7 Most Important Exercises for Men To Build Muscle
It's no secret that the aspirational physique for most men includes toned, defined muscles. Whether you seek a bulky, bodybuilder look or a lean, chiseled physique (think Brad Pitt from "Fight Club"), you need to build muscle. That being said, I'd like to share some advice I've learned over a long career of training male clients for physique transformations. The seven most important exercises for men to build muscle form the core basis of any serious workout program. Plus, they hit the majority of the important muscles in your body.
Gear up for dumbbell exercises, barbell exercises, and calisthenics. You can split these moves into upper and lower-body workouts, or combine the exercises into one or more full-body workouts. For best results, add in the weights when 12 or more reps become too easy. Decrease the weight if you cannot complete eight reps.
Plan to perform three to four sets of eight to 12 reps for each exercise one to two times per week for a minimum of eight weeks.
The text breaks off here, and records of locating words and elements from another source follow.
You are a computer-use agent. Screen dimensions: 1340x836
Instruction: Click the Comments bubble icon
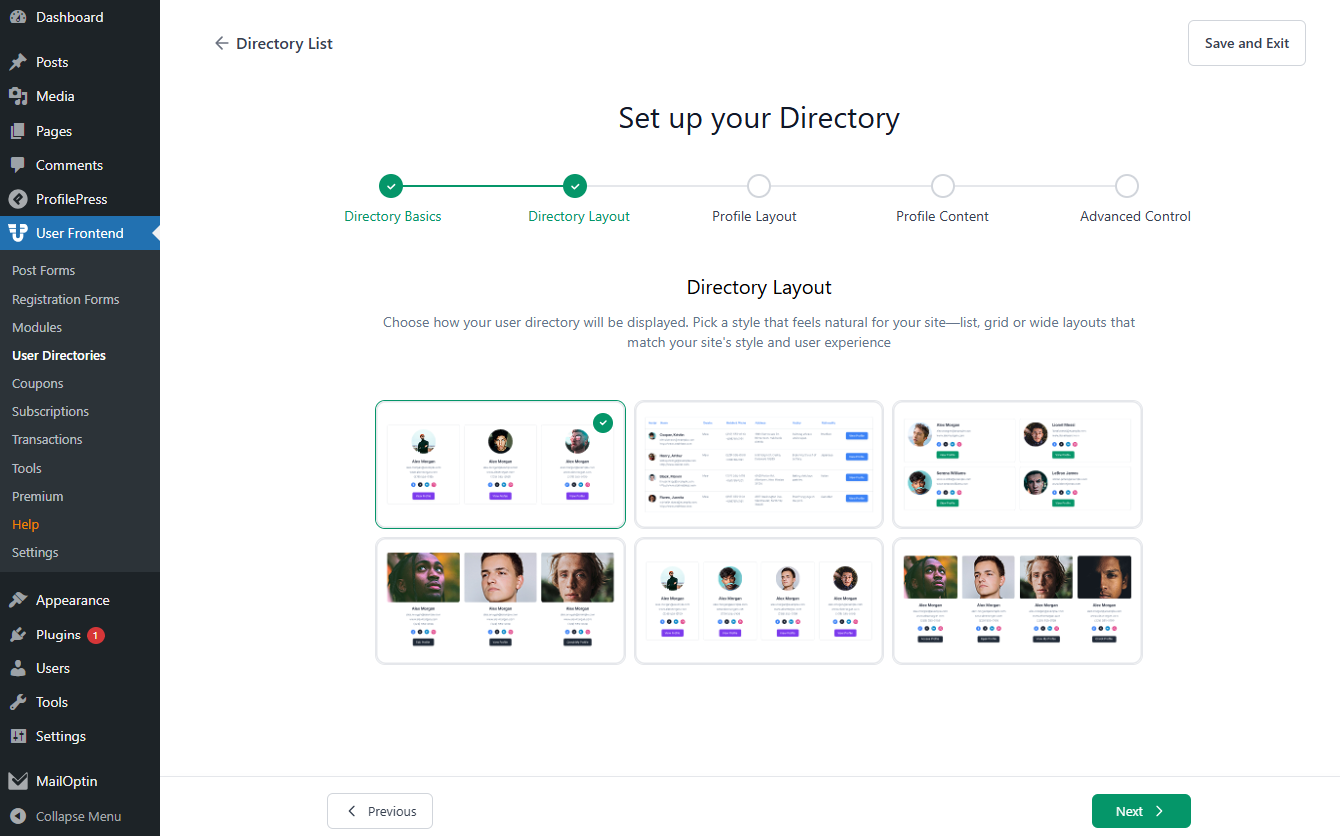point(18,165)
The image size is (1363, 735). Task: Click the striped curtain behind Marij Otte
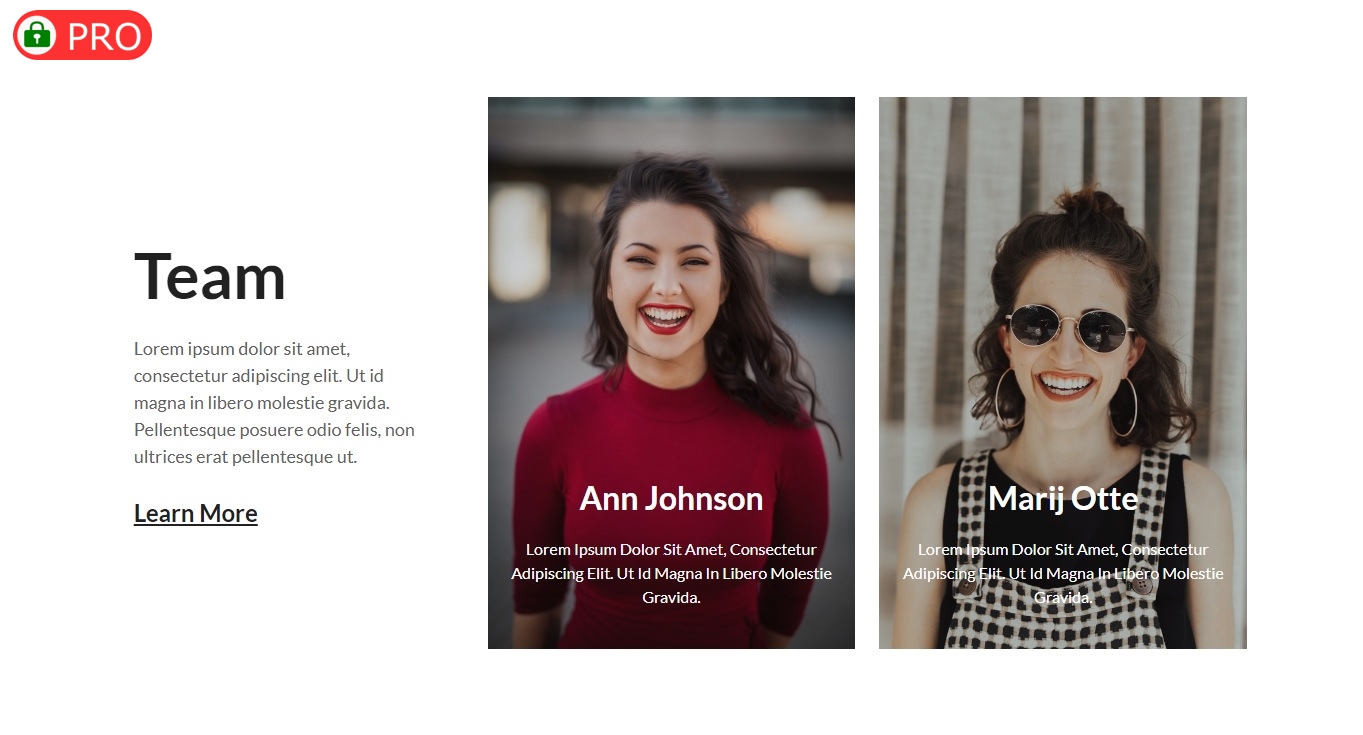click(x=930, y=250)
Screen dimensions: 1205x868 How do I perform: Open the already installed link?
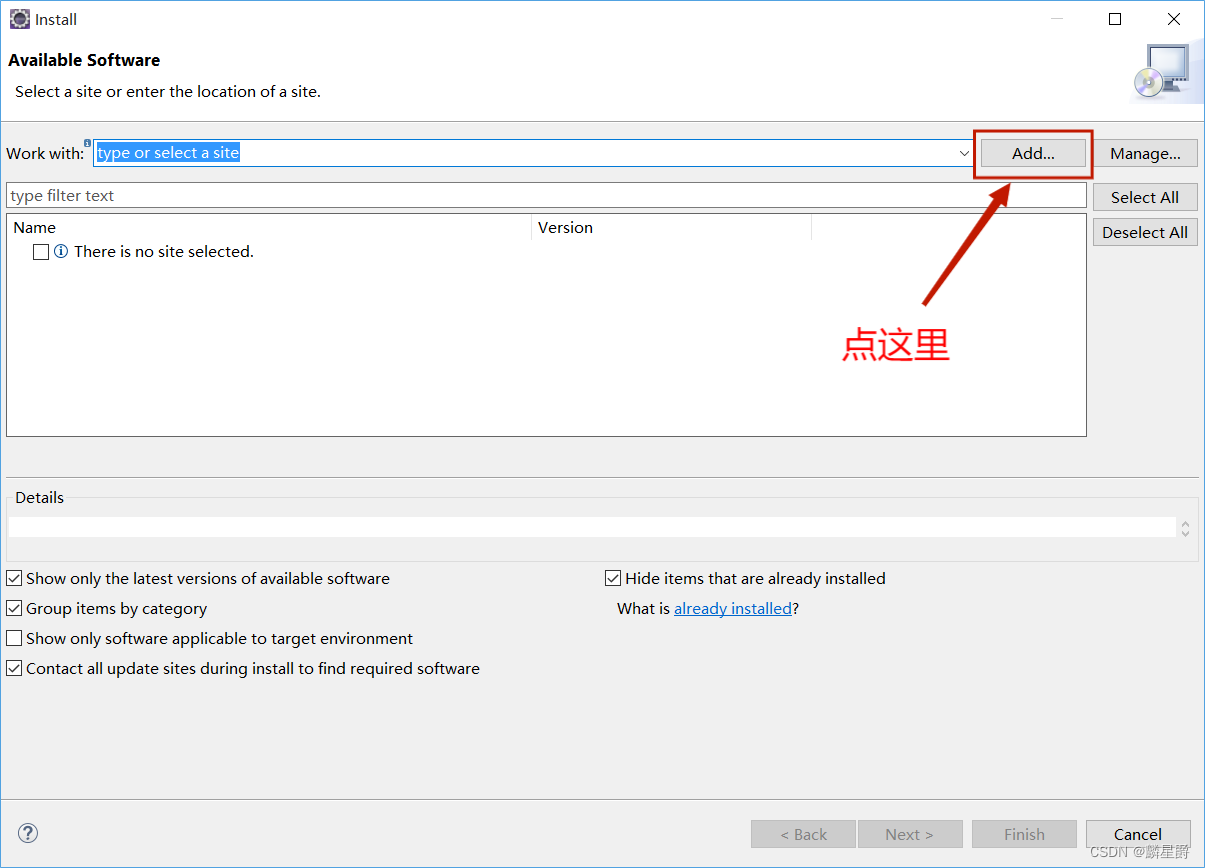pyautogui.click(x=732, y=608)

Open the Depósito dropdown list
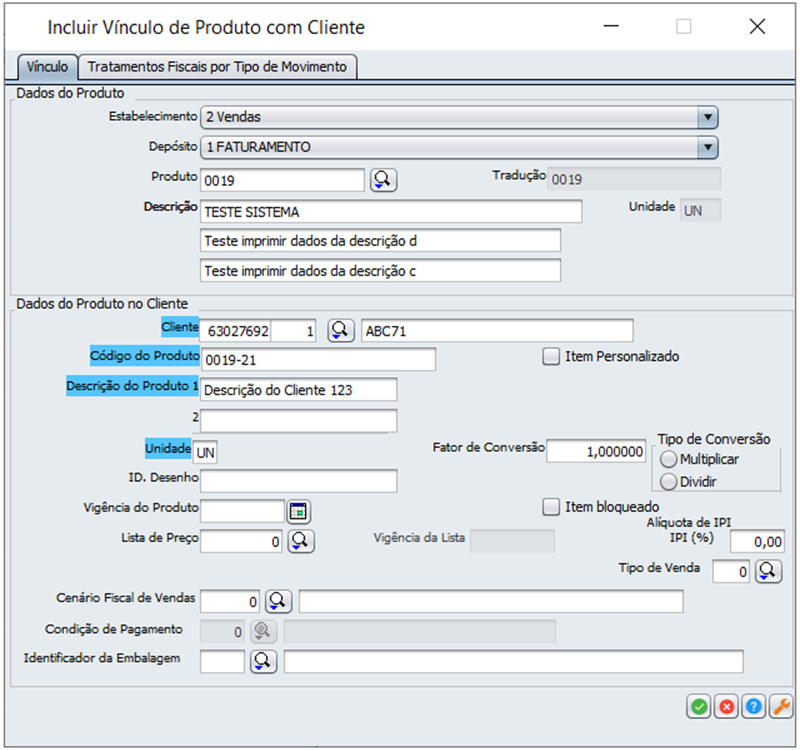708,148
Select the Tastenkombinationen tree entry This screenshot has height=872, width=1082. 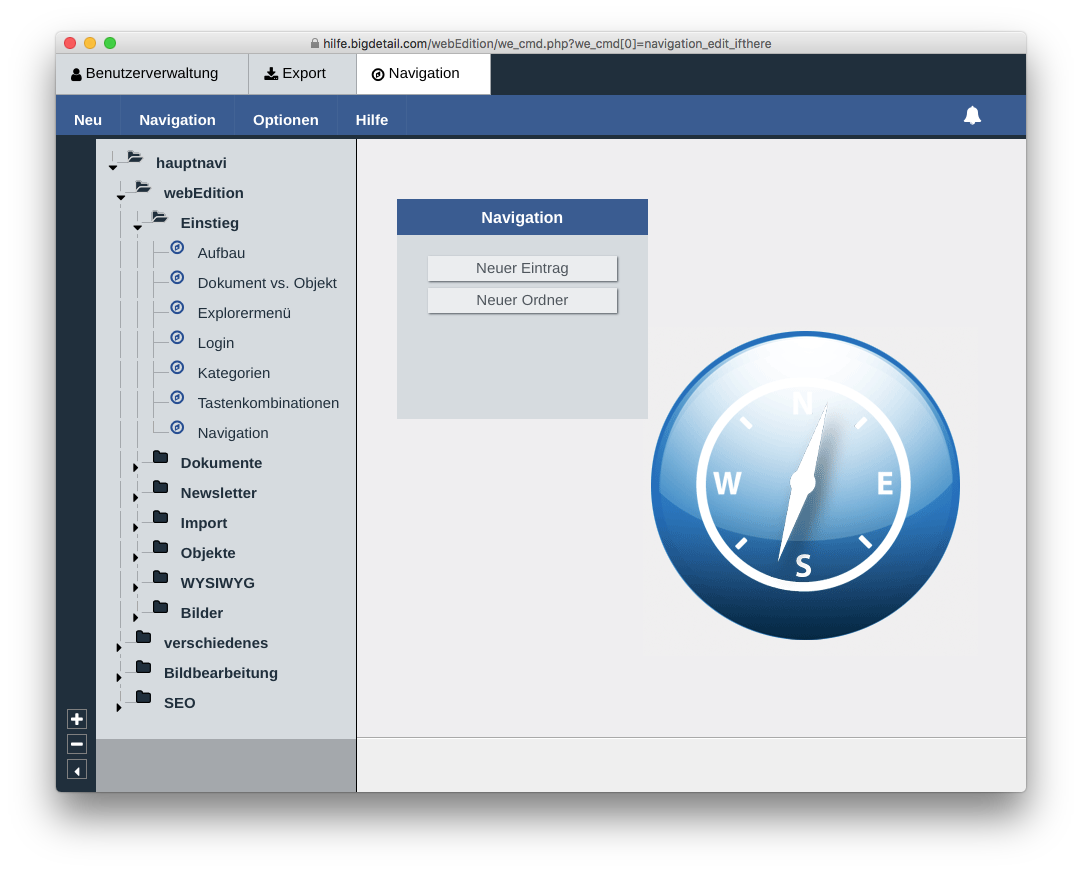point(268,403)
The first of these exercises for men to build muscle is the squat. Squats are called the king (or queen) of exercises for a reason. To put it simply, they hit all of the major muscle groups in your lower body. Furthermore, when you perform barbell squats and other loaded squat variations, you train your core and upper body to stabilize, resulting in a true full-body exercise. I recommend performing barbell back squats if you are physically able.
To perform a barbell squat, begin with a barbell on the rack at roughly shoulder height. Step under the bar, and wedge it onto your traps, pulling down with each hand to create stability. Unrack the bar, and step back with your feet shoulder-width apart. Sit back, and lower your hips until your thighs are parallel to the ground. Keep your torso as upright as possible while maintaining control of the bar. Drive through both feet to return to the top. Repeat for the target repetitions.
Deadlifts are one of the most powerful lifts you can perform. They train the quads, glutes, hamstrings, and back muscles. You can lift very heavy weights with a deadlift, allowing major muscle-building stimulus to your entire lower body.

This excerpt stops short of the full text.